◆ Directions ◆
The response should contain only those lines of the entries below that include the string "magnifier".

START Data for analysis

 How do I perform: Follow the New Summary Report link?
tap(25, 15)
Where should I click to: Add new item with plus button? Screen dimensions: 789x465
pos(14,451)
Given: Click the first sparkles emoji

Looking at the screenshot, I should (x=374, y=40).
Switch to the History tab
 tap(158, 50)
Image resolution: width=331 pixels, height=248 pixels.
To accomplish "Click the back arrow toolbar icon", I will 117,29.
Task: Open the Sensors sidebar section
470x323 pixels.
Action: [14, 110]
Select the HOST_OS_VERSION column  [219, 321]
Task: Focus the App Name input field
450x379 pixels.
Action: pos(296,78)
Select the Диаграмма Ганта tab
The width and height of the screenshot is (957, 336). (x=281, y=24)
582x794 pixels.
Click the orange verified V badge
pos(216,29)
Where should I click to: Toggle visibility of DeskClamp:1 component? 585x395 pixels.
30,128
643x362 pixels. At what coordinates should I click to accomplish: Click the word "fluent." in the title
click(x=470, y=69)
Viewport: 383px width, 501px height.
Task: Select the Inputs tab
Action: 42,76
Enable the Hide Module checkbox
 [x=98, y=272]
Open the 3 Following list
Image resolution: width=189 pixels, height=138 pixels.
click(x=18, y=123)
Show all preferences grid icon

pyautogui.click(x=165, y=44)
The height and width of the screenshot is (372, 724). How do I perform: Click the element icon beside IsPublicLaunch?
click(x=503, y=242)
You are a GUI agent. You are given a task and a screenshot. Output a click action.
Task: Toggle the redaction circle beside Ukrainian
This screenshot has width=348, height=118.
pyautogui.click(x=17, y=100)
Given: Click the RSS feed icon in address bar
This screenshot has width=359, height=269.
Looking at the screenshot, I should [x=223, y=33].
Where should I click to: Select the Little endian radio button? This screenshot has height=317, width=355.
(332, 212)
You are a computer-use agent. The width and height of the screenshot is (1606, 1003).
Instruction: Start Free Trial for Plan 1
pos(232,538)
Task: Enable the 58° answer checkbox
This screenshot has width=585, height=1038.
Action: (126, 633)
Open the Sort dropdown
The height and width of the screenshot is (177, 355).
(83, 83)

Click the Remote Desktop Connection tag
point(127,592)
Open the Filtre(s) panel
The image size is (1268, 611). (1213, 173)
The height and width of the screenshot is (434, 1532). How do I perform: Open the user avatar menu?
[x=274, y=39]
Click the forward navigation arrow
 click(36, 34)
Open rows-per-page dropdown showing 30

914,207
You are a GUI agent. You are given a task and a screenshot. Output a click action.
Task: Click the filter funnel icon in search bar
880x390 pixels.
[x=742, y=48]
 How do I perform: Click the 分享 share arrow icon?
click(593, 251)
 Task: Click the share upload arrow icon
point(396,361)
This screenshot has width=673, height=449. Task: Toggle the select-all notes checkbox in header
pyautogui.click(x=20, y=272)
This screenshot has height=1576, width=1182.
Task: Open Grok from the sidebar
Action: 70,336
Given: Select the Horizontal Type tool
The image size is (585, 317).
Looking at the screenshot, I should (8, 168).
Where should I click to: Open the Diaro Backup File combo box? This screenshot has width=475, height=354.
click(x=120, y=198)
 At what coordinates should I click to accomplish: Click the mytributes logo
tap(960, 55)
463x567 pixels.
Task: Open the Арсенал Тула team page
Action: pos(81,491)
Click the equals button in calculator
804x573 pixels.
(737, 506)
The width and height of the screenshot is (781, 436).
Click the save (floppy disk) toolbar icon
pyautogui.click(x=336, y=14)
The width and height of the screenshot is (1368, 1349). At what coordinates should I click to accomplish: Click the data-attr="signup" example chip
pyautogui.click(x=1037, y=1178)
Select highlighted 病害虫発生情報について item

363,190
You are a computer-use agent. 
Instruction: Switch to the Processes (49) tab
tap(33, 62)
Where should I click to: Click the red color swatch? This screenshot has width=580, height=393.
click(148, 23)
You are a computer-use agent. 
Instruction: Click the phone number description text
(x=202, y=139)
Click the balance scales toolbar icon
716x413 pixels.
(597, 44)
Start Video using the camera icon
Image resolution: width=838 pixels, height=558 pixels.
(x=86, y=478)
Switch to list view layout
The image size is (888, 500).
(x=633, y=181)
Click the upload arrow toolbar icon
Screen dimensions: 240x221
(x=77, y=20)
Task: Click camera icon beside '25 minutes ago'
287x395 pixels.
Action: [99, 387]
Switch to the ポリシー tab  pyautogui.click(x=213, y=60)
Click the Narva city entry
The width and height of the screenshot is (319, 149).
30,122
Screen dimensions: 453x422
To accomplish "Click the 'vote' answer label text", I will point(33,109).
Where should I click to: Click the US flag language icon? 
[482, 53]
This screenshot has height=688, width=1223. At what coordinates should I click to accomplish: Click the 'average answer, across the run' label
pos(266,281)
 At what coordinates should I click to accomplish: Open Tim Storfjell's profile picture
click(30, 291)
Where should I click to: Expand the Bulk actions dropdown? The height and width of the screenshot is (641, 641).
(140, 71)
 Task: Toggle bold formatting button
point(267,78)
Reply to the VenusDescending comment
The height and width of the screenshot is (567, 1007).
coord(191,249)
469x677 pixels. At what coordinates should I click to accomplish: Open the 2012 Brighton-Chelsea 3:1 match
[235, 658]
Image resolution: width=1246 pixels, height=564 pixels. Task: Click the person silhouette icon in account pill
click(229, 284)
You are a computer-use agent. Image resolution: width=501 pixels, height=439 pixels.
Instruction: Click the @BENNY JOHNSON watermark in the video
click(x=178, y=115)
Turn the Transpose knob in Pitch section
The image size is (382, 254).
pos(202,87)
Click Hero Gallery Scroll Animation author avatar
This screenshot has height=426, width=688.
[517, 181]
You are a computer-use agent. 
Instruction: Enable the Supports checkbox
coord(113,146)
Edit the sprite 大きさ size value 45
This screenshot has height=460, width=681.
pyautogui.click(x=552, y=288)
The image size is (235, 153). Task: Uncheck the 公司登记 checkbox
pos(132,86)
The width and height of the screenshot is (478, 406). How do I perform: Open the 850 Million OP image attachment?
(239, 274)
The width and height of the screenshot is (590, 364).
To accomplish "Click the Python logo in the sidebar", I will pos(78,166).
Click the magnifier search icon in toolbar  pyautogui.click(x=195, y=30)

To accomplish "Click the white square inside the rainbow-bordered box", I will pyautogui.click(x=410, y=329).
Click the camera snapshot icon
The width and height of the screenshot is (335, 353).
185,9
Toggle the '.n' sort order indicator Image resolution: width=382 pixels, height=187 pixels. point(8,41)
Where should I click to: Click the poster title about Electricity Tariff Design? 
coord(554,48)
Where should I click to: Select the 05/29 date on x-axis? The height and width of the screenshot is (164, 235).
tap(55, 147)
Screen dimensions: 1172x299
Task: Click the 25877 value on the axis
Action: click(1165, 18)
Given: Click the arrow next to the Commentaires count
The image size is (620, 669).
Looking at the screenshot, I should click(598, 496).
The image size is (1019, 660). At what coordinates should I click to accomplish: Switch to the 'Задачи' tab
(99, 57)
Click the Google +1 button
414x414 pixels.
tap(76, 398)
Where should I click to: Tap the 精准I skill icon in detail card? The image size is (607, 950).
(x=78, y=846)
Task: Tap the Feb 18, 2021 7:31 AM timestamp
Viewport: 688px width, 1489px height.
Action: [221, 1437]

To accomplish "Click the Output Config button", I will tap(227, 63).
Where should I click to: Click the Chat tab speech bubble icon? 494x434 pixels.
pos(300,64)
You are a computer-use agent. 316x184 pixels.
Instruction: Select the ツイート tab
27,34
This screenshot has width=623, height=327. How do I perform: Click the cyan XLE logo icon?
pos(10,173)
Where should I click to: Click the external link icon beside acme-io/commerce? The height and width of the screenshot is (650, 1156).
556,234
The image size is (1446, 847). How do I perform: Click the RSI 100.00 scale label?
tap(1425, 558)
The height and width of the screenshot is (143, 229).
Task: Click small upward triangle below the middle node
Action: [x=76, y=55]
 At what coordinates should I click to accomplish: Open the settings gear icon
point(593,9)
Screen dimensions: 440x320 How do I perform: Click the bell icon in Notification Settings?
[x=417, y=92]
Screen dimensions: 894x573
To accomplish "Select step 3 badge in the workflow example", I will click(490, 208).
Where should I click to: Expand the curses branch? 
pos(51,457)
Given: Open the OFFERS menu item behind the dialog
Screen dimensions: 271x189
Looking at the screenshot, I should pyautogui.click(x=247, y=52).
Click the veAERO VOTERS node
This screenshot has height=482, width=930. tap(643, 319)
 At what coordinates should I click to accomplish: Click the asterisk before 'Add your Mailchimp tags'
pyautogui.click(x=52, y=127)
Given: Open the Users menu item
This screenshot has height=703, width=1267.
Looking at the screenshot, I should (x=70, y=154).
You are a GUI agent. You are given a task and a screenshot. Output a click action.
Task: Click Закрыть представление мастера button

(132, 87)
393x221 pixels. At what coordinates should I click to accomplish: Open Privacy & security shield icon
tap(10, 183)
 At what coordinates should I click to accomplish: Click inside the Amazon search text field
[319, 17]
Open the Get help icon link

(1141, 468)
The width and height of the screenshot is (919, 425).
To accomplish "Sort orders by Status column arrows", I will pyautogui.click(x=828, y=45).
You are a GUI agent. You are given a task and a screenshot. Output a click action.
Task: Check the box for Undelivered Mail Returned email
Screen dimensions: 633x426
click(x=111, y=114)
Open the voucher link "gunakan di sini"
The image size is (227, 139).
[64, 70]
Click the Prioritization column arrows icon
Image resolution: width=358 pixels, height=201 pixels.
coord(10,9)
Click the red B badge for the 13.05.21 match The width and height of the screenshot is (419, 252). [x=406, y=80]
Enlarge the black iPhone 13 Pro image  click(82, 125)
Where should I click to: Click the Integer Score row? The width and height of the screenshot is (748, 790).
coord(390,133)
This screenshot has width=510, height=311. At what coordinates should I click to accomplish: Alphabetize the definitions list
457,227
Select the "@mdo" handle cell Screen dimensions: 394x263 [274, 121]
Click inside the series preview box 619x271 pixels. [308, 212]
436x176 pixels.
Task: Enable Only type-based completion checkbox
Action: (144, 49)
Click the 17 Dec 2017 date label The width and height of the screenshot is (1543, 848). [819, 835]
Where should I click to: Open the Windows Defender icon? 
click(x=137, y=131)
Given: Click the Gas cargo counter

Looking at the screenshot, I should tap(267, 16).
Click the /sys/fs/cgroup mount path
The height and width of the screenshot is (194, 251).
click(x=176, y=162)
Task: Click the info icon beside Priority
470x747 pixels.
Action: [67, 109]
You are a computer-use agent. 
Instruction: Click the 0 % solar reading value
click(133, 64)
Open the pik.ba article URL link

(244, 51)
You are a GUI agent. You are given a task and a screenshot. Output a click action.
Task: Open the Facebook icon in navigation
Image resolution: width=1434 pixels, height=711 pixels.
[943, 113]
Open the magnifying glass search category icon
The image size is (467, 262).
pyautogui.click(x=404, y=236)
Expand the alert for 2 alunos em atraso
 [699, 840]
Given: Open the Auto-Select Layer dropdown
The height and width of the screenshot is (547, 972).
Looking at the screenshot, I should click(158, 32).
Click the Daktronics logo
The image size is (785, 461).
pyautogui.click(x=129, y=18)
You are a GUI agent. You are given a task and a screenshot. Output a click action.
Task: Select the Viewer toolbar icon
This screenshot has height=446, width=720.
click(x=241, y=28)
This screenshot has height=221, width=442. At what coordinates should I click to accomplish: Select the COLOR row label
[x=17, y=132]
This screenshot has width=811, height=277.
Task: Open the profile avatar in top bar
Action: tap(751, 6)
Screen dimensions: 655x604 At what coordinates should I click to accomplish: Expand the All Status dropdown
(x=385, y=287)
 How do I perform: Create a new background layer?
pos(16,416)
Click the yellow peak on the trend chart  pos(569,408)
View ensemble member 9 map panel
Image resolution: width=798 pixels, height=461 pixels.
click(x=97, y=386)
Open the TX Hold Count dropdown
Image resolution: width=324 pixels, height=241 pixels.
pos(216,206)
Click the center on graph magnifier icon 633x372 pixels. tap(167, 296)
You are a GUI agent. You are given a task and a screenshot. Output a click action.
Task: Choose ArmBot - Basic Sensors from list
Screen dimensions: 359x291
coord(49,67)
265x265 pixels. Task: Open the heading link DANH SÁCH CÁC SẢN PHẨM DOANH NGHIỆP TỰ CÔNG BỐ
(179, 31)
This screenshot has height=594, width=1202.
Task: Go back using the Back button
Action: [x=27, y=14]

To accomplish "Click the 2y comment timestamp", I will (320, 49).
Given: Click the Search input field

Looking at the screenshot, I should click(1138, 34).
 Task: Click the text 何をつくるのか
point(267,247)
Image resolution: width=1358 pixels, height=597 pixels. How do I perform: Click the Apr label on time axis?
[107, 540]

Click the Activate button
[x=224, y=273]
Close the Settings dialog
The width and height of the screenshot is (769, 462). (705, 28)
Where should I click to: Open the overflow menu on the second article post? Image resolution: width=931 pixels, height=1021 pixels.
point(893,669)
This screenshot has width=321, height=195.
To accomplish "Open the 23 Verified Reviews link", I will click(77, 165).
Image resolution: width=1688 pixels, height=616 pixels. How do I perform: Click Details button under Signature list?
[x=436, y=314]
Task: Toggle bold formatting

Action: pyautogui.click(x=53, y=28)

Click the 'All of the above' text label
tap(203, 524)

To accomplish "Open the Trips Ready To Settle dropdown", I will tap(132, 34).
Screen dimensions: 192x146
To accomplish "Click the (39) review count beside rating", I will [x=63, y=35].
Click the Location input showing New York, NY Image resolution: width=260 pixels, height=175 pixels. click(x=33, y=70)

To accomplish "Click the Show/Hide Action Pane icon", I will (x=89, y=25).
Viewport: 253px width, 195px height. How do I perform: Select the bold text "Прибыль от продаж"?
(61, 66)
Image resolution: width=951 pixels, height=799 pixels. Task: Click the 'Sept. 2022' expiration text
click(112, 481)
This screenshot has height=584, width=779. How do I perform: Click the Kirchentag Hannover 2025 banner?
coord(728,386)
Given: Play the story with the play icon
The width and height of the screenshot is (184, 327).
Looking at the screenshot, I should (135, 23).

END Data for analysis

◆ Result of this task ◆
Click the magnifier search icon in toolbar  pyautogui.click(x=195, y=30)
Click the center on graph magnifier icon 633x372 pixels. tap(167, 296)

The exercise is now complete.